Task brief
Rewrite the lines from the one containing "Viewport: 595px width, 830px" through the one containing "pos(283,527)", changing "Omega" to "Sigma" and keeping everything else the same. Leave the pictures out of your answer.

Data listing

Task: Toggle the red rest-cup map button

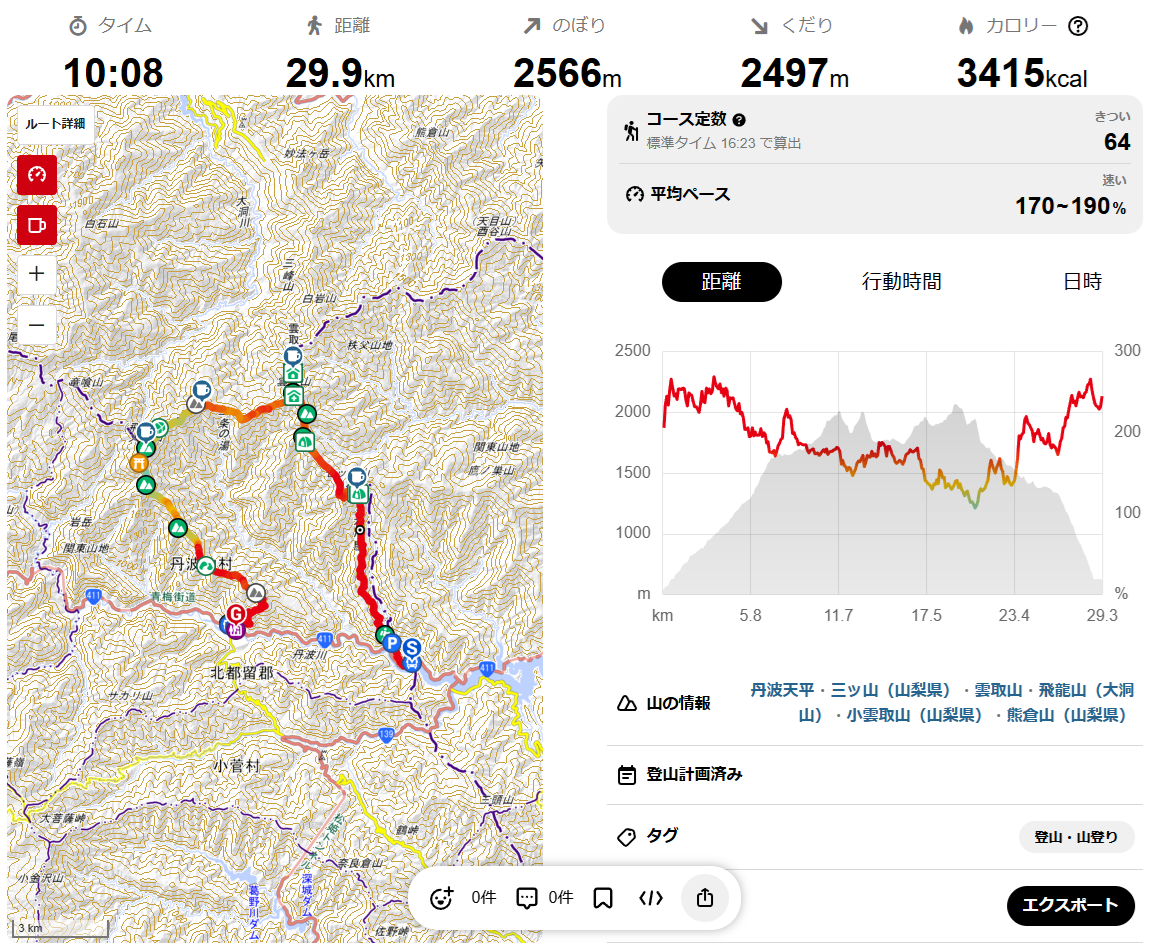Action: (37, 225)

---

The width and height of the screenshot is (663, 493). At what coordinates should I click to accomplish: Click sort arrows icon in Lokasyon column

* * *

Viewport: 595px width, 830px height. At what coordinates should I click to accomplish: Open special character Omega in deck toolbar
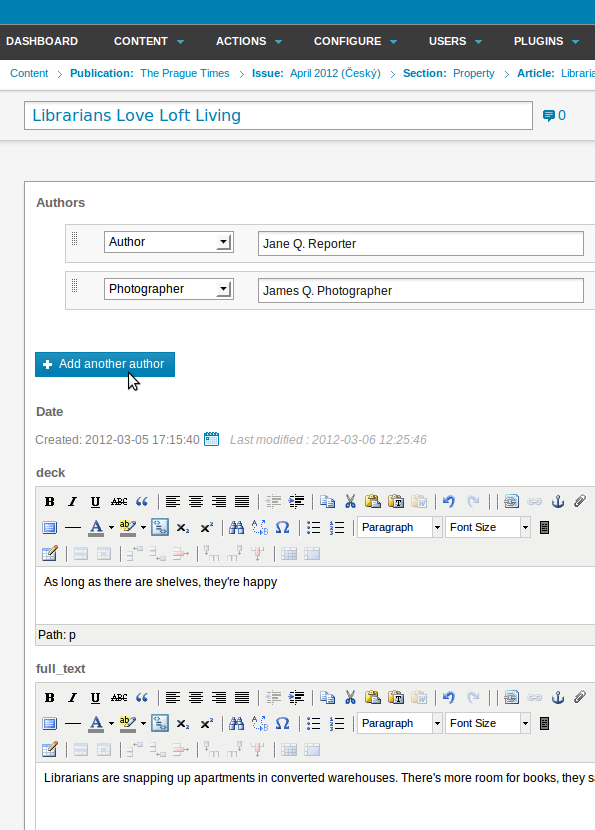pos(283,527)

Right answer
Viewport: 595px width, 830px height. At what coordinates should I click to accomplish: Open special character Sigma in deck toolbar
pos(283,527)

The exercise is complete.